More on Verifying Exceptionalism


Yesterday, Austin Contrarian fielded three good criticisms of my scatterplot (reprinted above) comparing advanced degrees vs. median income.  From the wonky blogfather himself:

My criticisms:  (1) he  should run his regression on metropolitan areas rather than municipalities because high-wage earners tend to cluster together in exclusive suburbs (this would require using a national panel since there aren’t enough Texas metropolitan areas); (2) he should use gross metropolitan product rather than household income; and (3) we should keep in mind that Austin has an unusually high proportion of masters and Ph.D. because of UT; it is an outlier.

The first point makes sense.  We want the proverbial apples-to-apples comparison.  Creating a certain type of housing mix is indeed a local policy choice that ensures high median household incomes.  Given that the r-squared on the plot was only 0.48, the housing mix and zoning of the local community might be a strong indicator of median household income.  In the future, I’ll make new plots that segment the underlying type of community.   We better want to understand all of the major drivers.  That said, advanced degrees are a major driver regardless of the underlying community, so I still advance that the plot allows us to challenge the idea that Austin policy is presently somehow exceptional at leveraging its human capital.  Maybe we are good at attracting and retaining it, but we appear to be average at using it to create median household income.   This does not indicate that Austin is “bad” at creating shared economic gains off its base of advanced degrees.  It just isn’t a star.

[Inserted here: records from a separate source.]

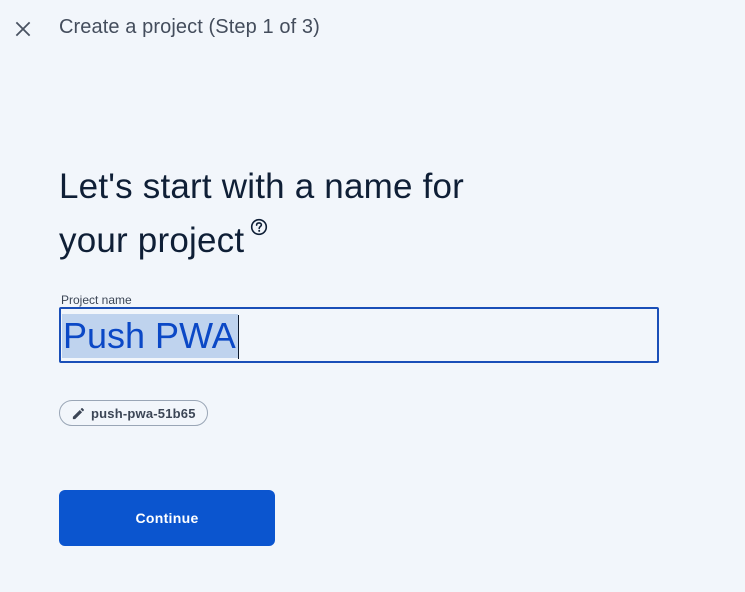 The image size is (745, 592). I want to click on text-caret, so click(238, 337).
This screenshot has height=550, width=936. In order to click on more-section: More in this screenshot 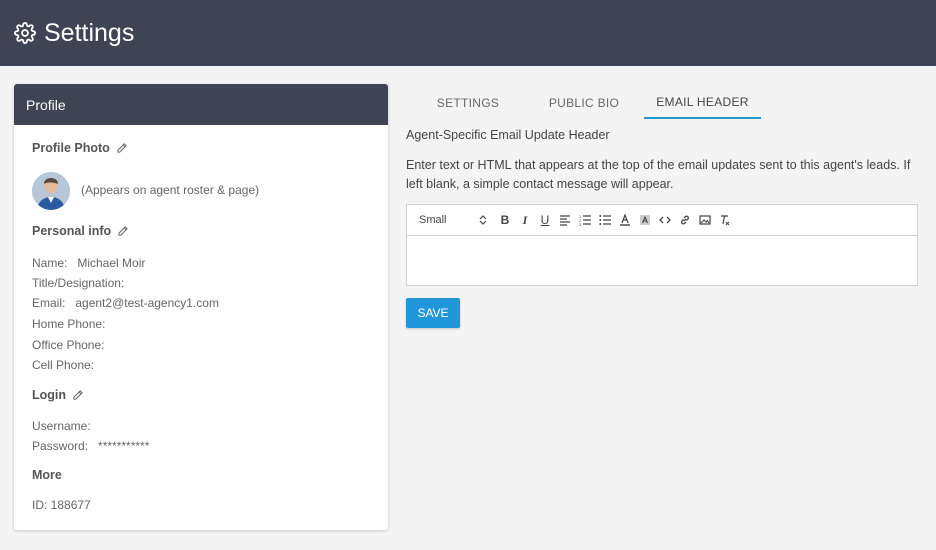, I will do `click(47, 475)`.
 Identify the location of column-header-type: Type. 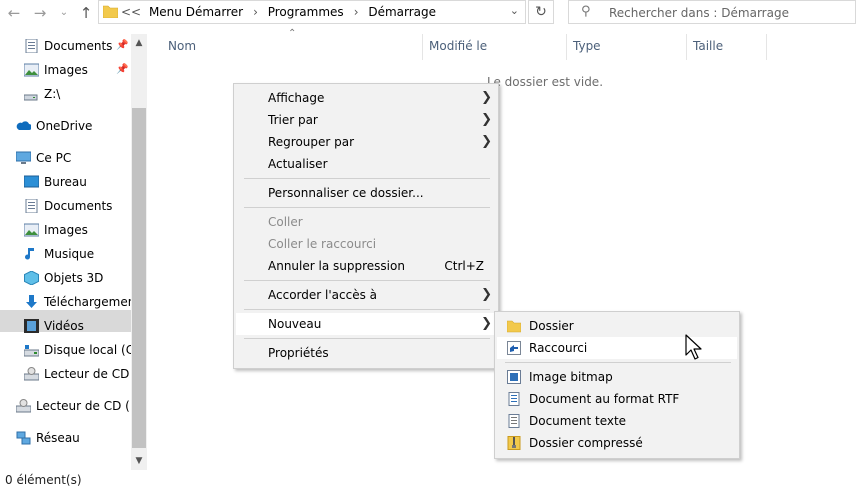
(587, 46).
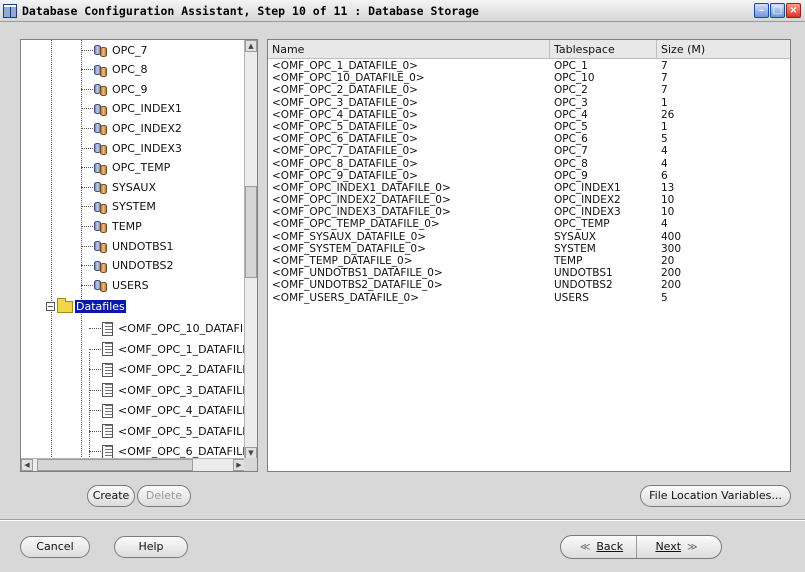 The width and height of the screenshot is (805, 572). Describe the element at coordinates (167, 451) in the screenshot. I see `tree-item-datafile: <OMF_OPC_6_DATAFILE_0` at that location.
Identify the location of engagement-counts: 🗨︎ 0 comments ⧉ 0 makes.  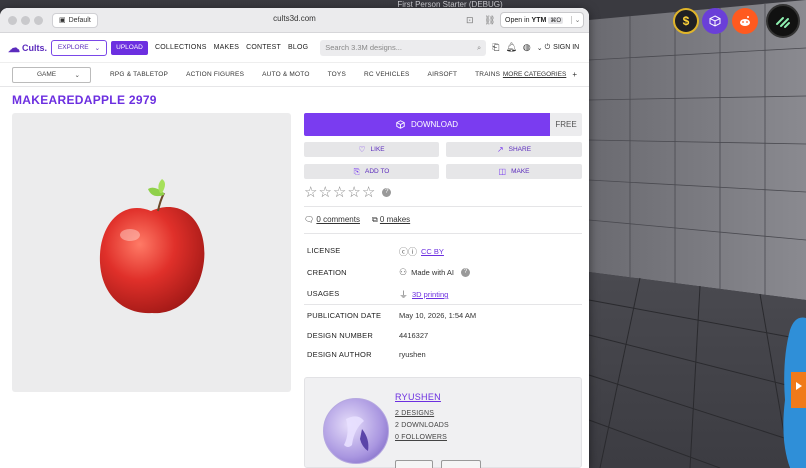
(357, 220).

The second point on gross metropolitan product versus median household income is also good, but Austin Contrarian and I might be interested in measuring different things.  Looking at the gross product gives us a sense of the ability of the local economy to transform advanced degrees into economic growth.  It could be highly unequal growth with the gains being enjoyed by a tiny few.   As a result a look at total gross product or a per capita share can mask inequality.  Since my focus was more on looking at shared gains, that’s why I selected median household income.  Aaron M. Renn makes this point in a slightly different way in Austin Contrarian’s comments.   Again, in the future set of plots, I’ll also look at gross product and per capita, but personally, I am most interested in shared prosperity as an evaluation of public value created by local policymakers.

The third point, however, I am a bit confused about.  Granted, we have a high percentage of PhDs, but as the plot indicates, there are many communities with similar and higher shares of advanced degrees.   Maybe the issue is that the regression should not be linear.  Or perhaps, as M1EK explained in the comments, Austin has an unusual concentration of advanced liberal arts degrees (i.e. literature as opposed to materials engineering) that are not optimal for creating economic gains.   Again, these are good points and I will try to engage them in future plots.